Why multiple methods instead of only the best?

  1. With multiple synthetic blockchain styles¸we can see whether or not the initialization plays a large role in the outcome (this has huge implications for the transferability of the technique onto the real blockchain)
  2. Consider the likely situation that synthetic blockchain generation technique impacts the early-round results (when both models perform poorly anyways) in a way that gets washed out as the evolutionary war moves onto mostly using outputs generated by the GAN. It will be useful to see how long this initial-state-dependence lasts? Whether this impacts 600 blocks or 60000 blocks (especially on the real blockchain) will be important for guiding practical decisions

For each method, a large number of trees will be generated (10^3 - 10^5? per method) and used as the GAN training grounds, to ensure sufficient sample size for understanding homogeneity and/or divergence of GAN results for each initialization method.

Comment below with ideas or make a pull request with code & output synthetic tree. I have some notions, but I want to see what people suggest before biasing with my limited thoughts.

Gingeropolous commented 6 years ago

I think its been mentioned elsewhere, but I think the idea of using the bitcoin blockchain as a ground truth, and then overlaying synthetic rings on top of that will make for the best synthetic blockchain. In this way, you capture real chain usage.
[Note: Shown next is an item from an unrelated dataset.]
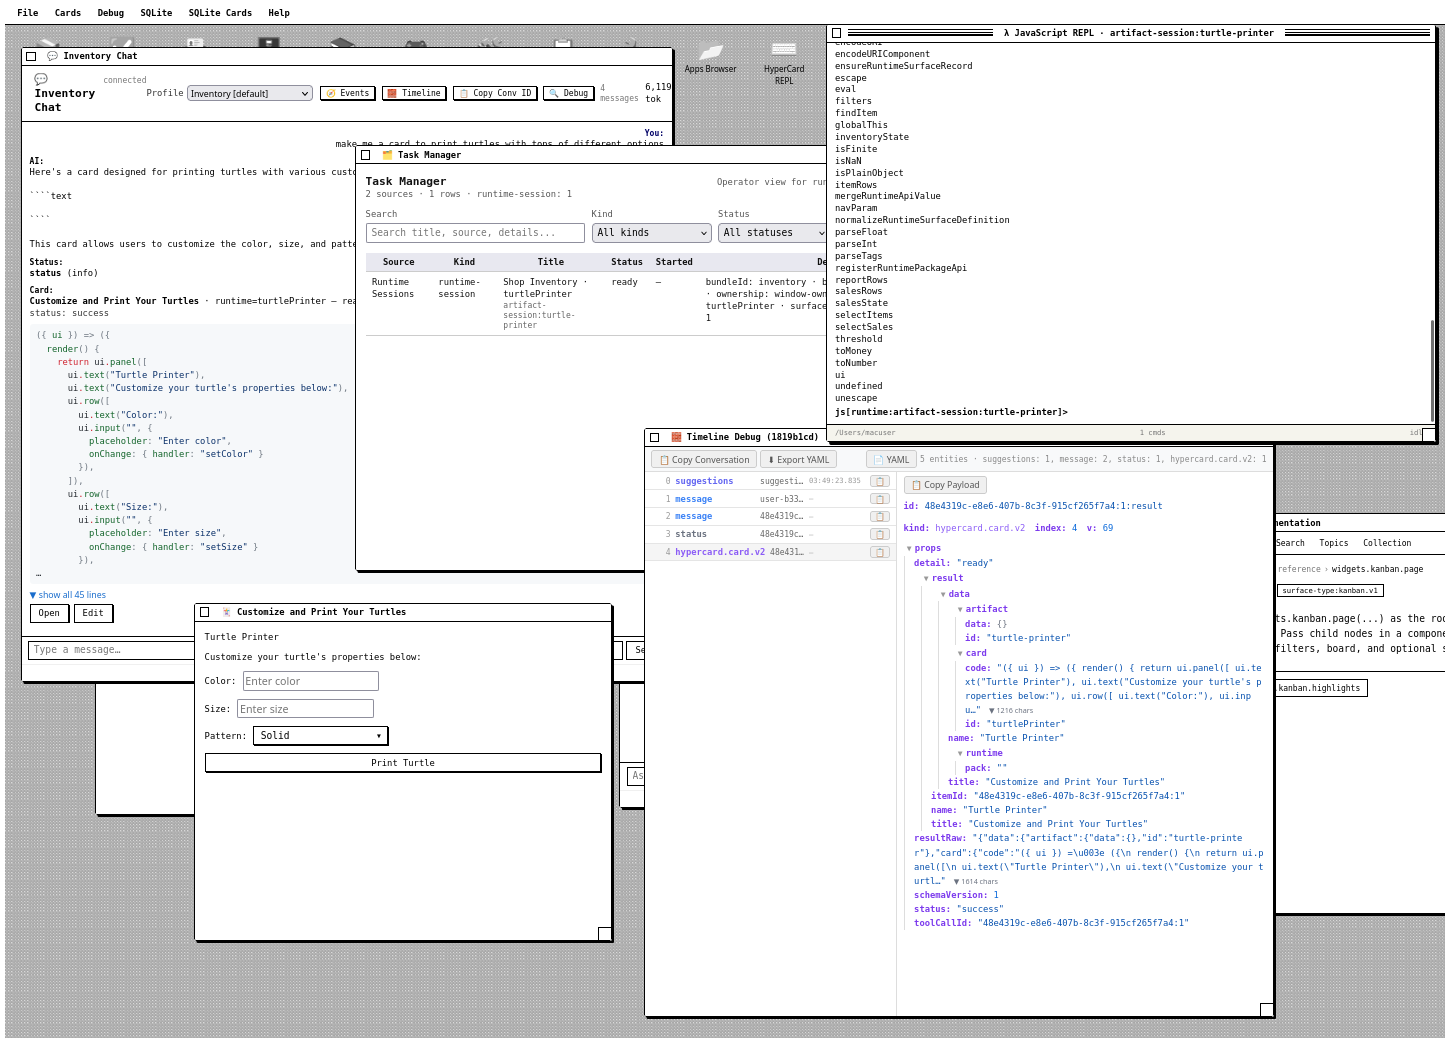The width and height of the screenshot is (1451, 1043).
Task: Copy the suggestions row via clipboard icon
Action: pyautogui.click(x=879, y=481)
samleegithub commented 6 years ago

I agree with Gingeropolous. Using bitcoin's public blockchain, we can measure quantitative characteristics of real world transactions. (frequency, amount, etc.) WIth this information, we could create a model that synthetically creates transactions with similar characteristics.

Mitchellpkt commented 6 years ago

I like these ideas! We'll use a transparent (e.g. Bitcoin) blockchain as ground truth for the sender, then apply the Monero decoy selection algorithm to create rings representative of what the wallet would have chosen (if it was Monero).
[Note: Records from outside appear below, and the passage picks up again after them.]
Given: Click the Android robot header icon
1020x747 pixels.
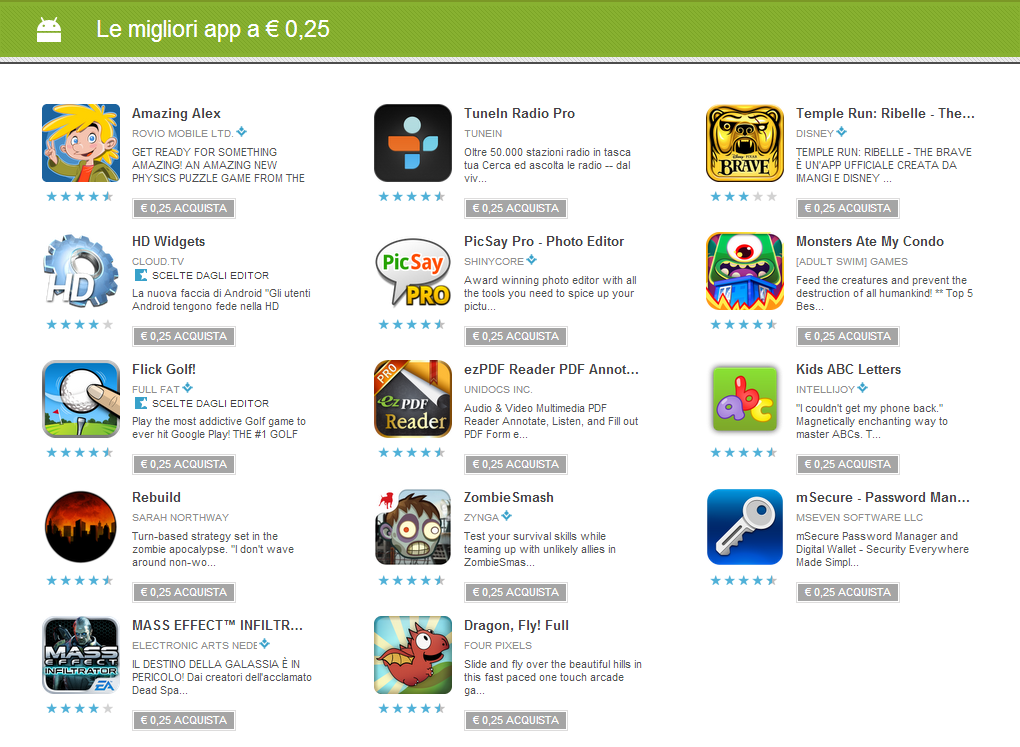Looking at the screenshot, I should tap(49, 30).
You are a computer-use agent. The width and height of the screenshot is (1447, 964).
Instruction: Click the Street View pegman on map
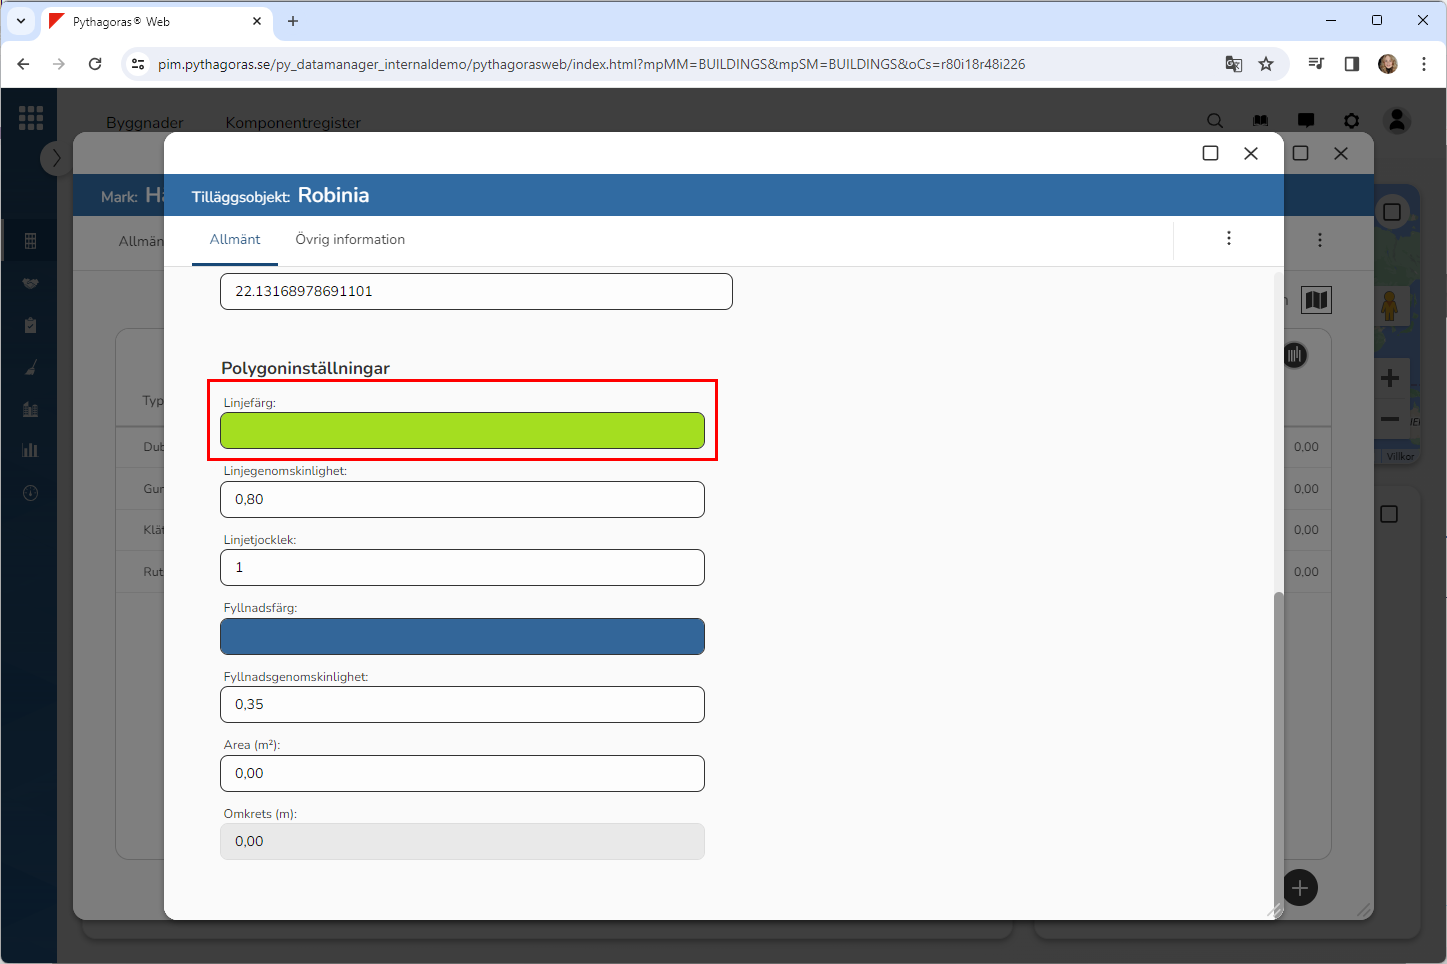coord(1389,305)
Your comments made me realize something else:

It would be a questionable assumption to say that Monero ground truth spending is statistically similar to any particular (e.g. Bitcoin) currency's spend patterns. So results learned from the Bitcoin chain may or may not be representative/effective for Monero.

To address this, we could use these methods, applied to transparent blockchains from several different cryptocurrencies, and see how much the results/statistics/strategies change as a result.

If results are robust across our synthetic blockchains based on several different cryptocurrencies' patterns, then we can say that it is probably safe for Monero.

If the results are very different depending on which real blockchain we use to generate the synthetic blockchain, then it will be very important to note this and understand limits of representativeness.